Women's efforts to combat violence unfold in the context of a war-torn world. While Bush's bloodthirsty hounds search out new lands to prolong his "war on terror," South Asia stands on the brink of possible nuclear war. The nuclear threat in that region should not be underestimated. India's rejection of General Musharraf's offer to make South Asia a nuclear free region and to sign a no-war pact exposes India's continuing efforts to build up its nuclear arsenal. A recent CIA report to Congress concludes that both Pakistan and India "continue to acquire nuclear technology."

It is against this nuclear threat that women in South Asia persist in their battles for a more humane world. Following the September 11 attacks, a coalition of South Asian feminist organizations released a statement in which they wrote:

"Religious fundamentalism and military aggression are two sides of patriarchy, that aim to seek control and wield power over women and other oppressed sections. The women's movement opposes the forces of religious fundamentalism whether they are from the U.S. or Afghanistan or from India or Pakistan because fundamentalist forces in essence trample upon all democratic and women's rights and seek to reverse the gains made by women's liberation movements."
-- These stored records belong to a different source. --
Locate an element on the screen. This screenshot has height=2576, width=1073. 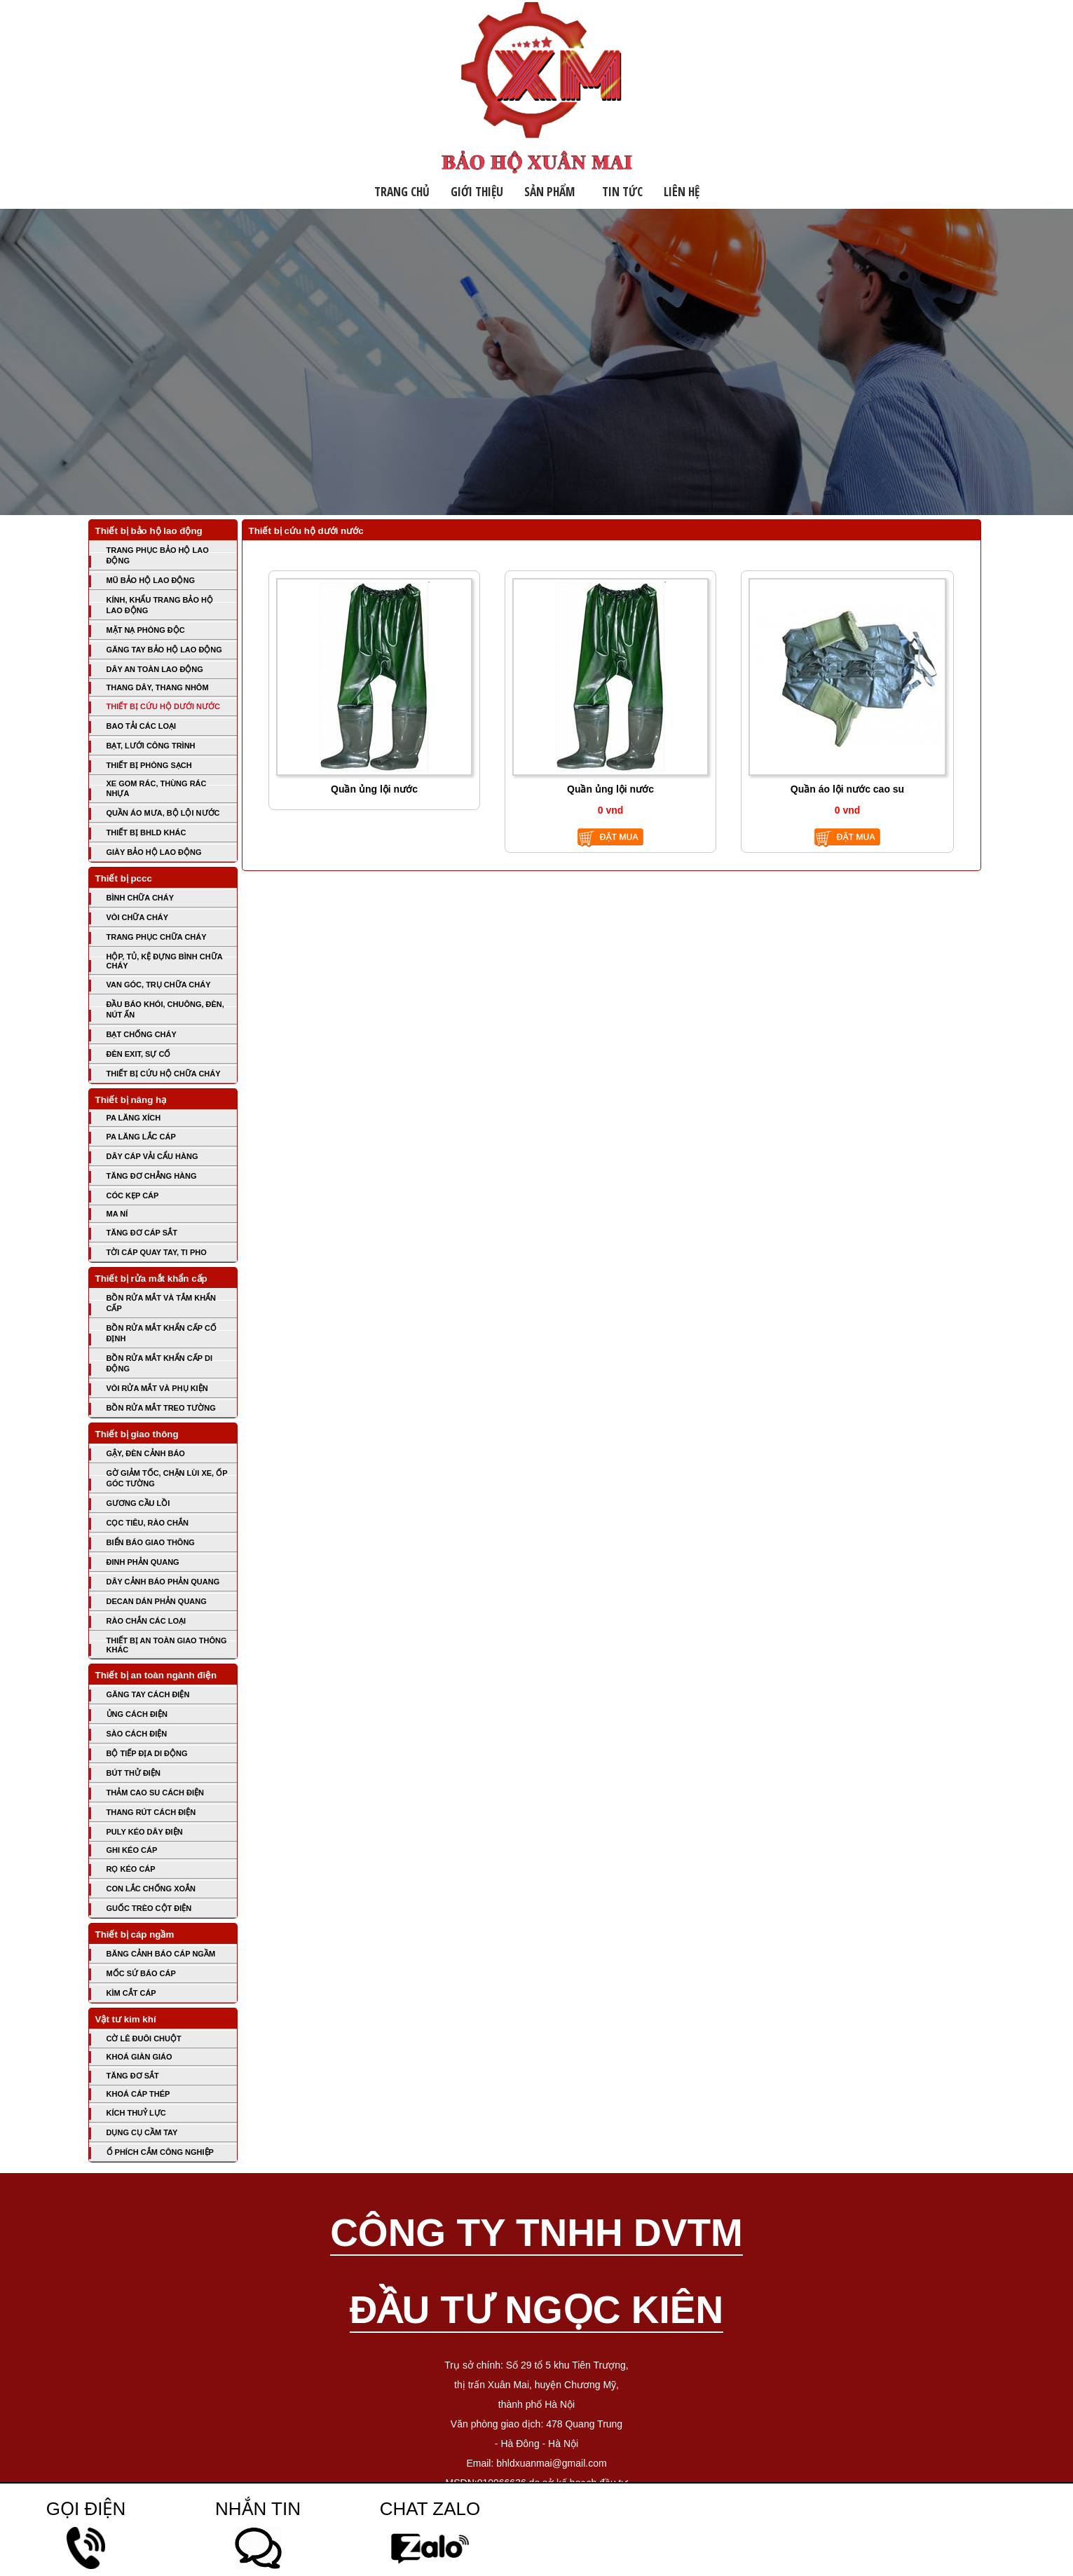
BIỂN BÁO GIAO THÔNG is located at coordinates (151, 1542).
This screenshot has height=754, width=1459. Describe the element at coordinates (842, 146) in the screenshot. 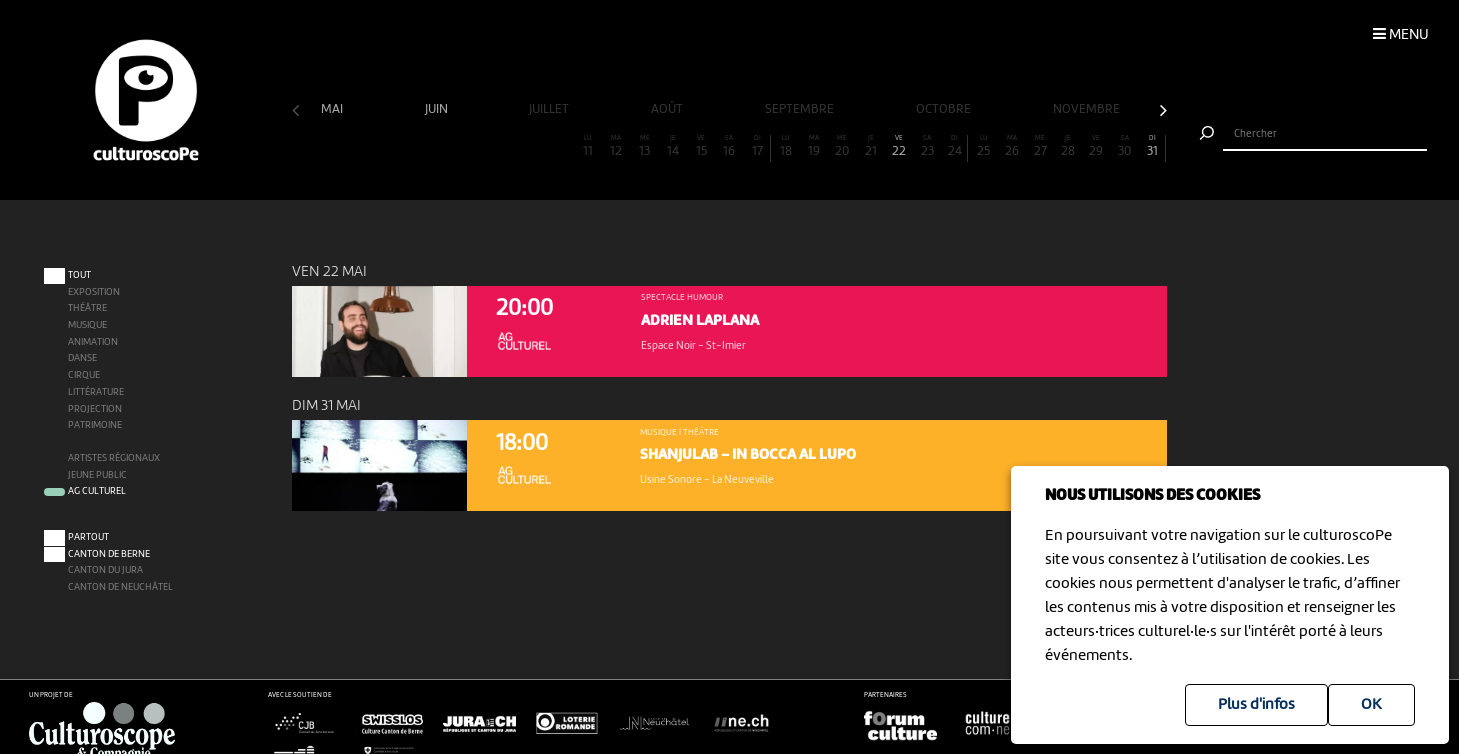

I see `20` at that location.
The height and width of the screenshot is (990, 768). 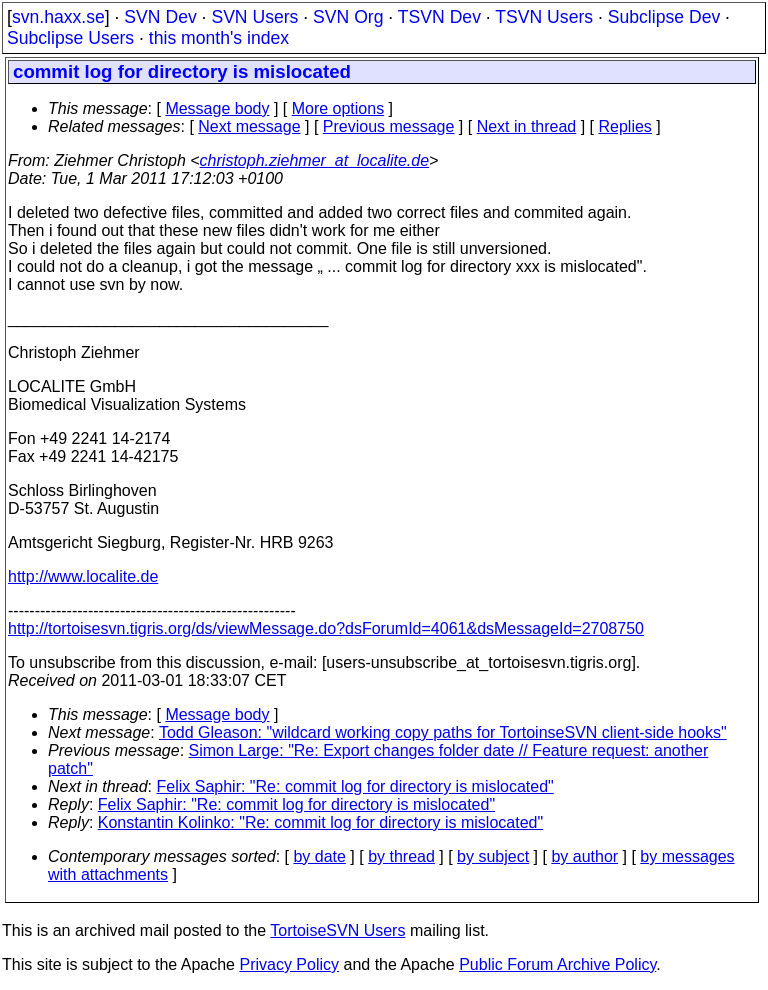 I want to click on by author, so click(x=584, y=856).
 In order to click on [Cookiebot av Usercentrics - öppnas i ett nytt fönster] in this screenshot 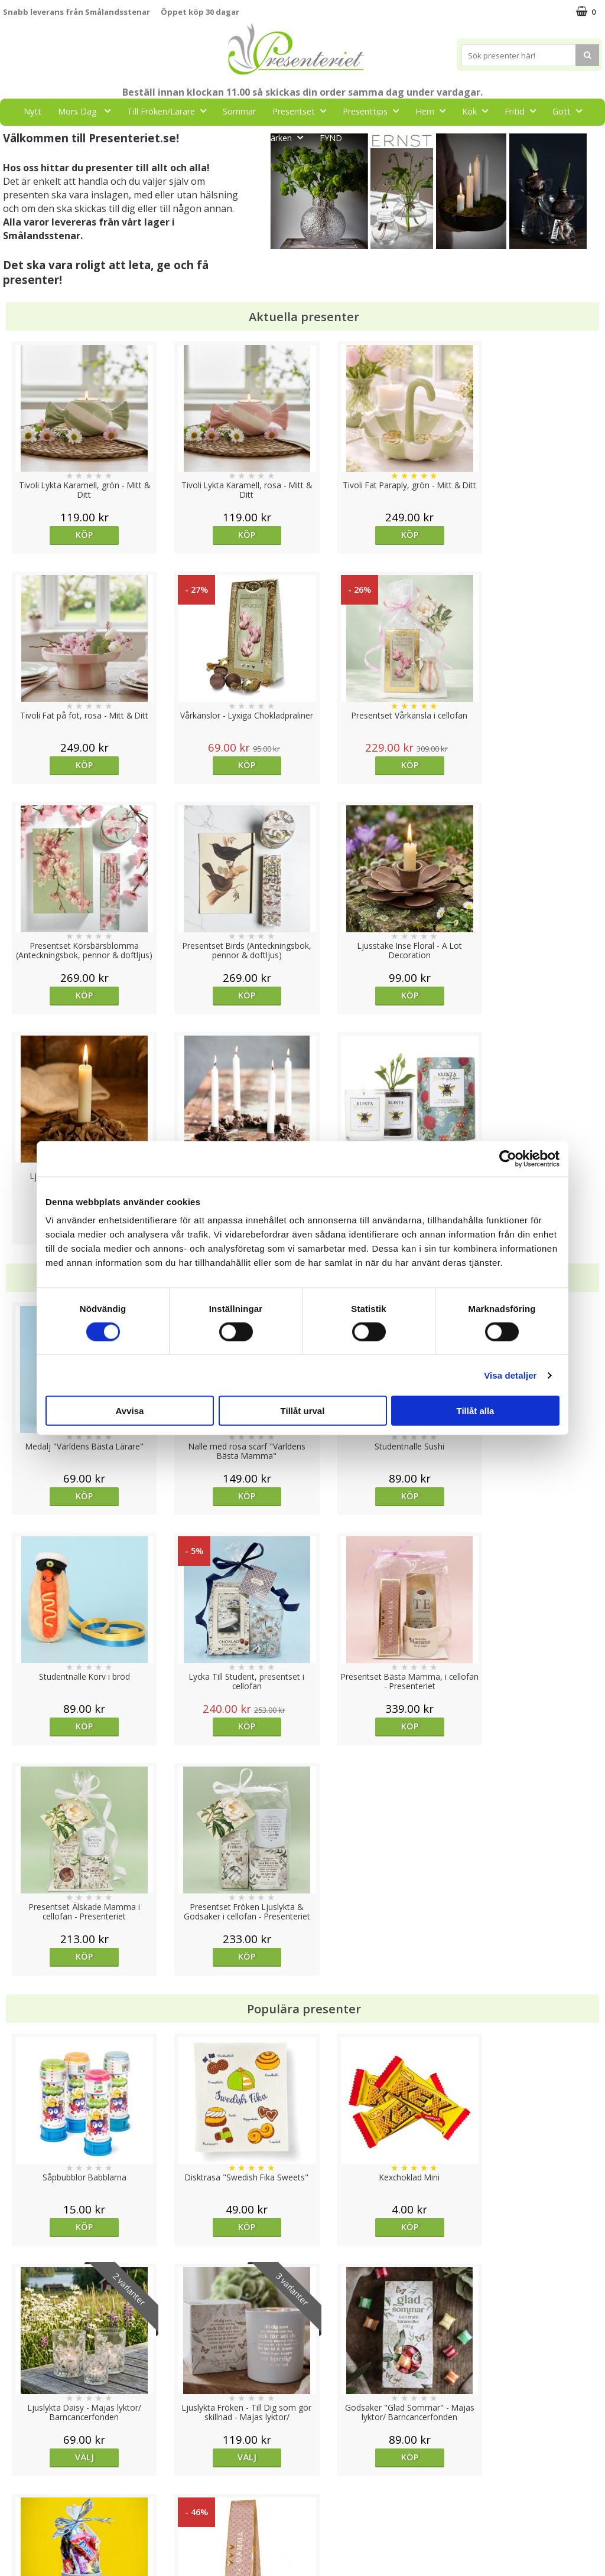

With more than a million troops amassed along the border between India and Pakistan, the tensions between Hindu and Islamic fundamentalist groups run high. Communalist sentiment is being whipped up in various regions of India between Christians and Hindus as well.

In the state of Orissa the rape of a woman and the ensuing prosecution is embroiled in the conflict between Hindus and Christians. The woman, a Hindu, was raped by two men, at least one of whom is believed to be a Christian. In that same region, an Australian missionary and his son were set on fire by Hindu fundamentalist thugs two years ago.

However, voters dealt a serious blow to the ruling right-wing Hindu fundamentalist party, the Bharatiya Janata Party (BJP), in the recent state assembly elections, showing that many Indians oppose the government's militarism and communalism.

LESS SANCTUARY IN SECULAR STATES

Women are becoming more vulnerable to fundamentalist policies, not alone in the Sudan or Saudi Arabia, where the state openly imposes religious laws, but also in places like India, which claim to practice democracy.

There exist in many places two types of laws—one set of laws for women and the family and another set of laws for the public sphere. Personal and family laws in places like India and Algeria have stripped women of the basic rights of inheritance and ownership as well as of divorce.

Countries like Egypt, Sri Lanka, and Bangladesh have nationality laws on the books that deny women the right to transfer citizenship to their children. Despite years of protest by women's groups in Egypt, in May 2000 the government dismissed a parliamentary plea to reform the nationality law. Laws such as these deny women a national identity in the very lands that they fought to liberate from colonialism.

In the face of such reaction and violence, women continue to battle for a more human world, struggling against war, nuclear weapons, religious and ethnic hatred, and to protect the environment against the ravages of global capital. Women are raising questions about nationalism and about what it means to be human in this increasingly violent world.

Looking at women's struggles in the Middle East and South Asia shows us that we can't separate the personal from the political. Women fight for new human relations in the home, where they might face violence or even death, at the same time that they challenge warmongering and jingoism at the national and global level. Freedom and anti-war movements everywhere need to listen to these women, so we can work out a more comprehensive vision of social transformation to counter the future of permanent war being offered to us by Bush, Bin Laden and other fundamentalists around the world.